日本財団「子どもの貧困の社会的損失推計」レポート→ http://www.nippon-foundation.or.jp/news/articles/2015/71.html


 本著で、貧困から抜け出すための支援を考える上で、「自立する力の要素」として、
1)お金、2)学力、3)非認知能力(意欲ややり抜く力など)をあげ、最後の「やり抜く力」の重要性については、TEDでペンシルバニア大学のアンジェラー・リー・ダックワースによるGritについても紹介している(p137)。

 また、海外における研究成果として、子どもの貧困は政策的な対応によって解決可能で、その効果は教育面にとどまらず、長期的な影響を与え続けるので、投資対効果は非常に大きい(p181)とし、教育格差の解消によってメリットがあることも本著で示している。
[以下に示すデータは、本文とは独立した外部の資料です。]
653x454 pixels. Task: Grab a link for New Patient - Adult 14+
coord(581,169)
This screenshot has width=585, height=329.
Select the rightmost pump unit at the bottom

高齢者への対策が54.9兆、子どもを含む家族は6.6兆でおよそ8倍の開き(一人あたり4〜5倍)があることについて、「おわりに」(p224)で改めて触れ、感情ではなく冷静に考え行動するかが問われていると、問題提起を行っている。

 支援で何ができるか?巻末の方には、子ども食堂でのボランティアなど、リンク先も紹介しておるので、ここにも記載→ http://kodomoshokudou-network.com/ 「関連するニュースをSNSでシェアするだけでも良い。我々一人ひとりの関心が積み重なって、社会で問題が継続的に注目されれば、支援の機運が高まっていく。その関心を高めるきっかけとして、そして多くの方にこの本が届けばよいと願う(p221)」としている点は、共感できる。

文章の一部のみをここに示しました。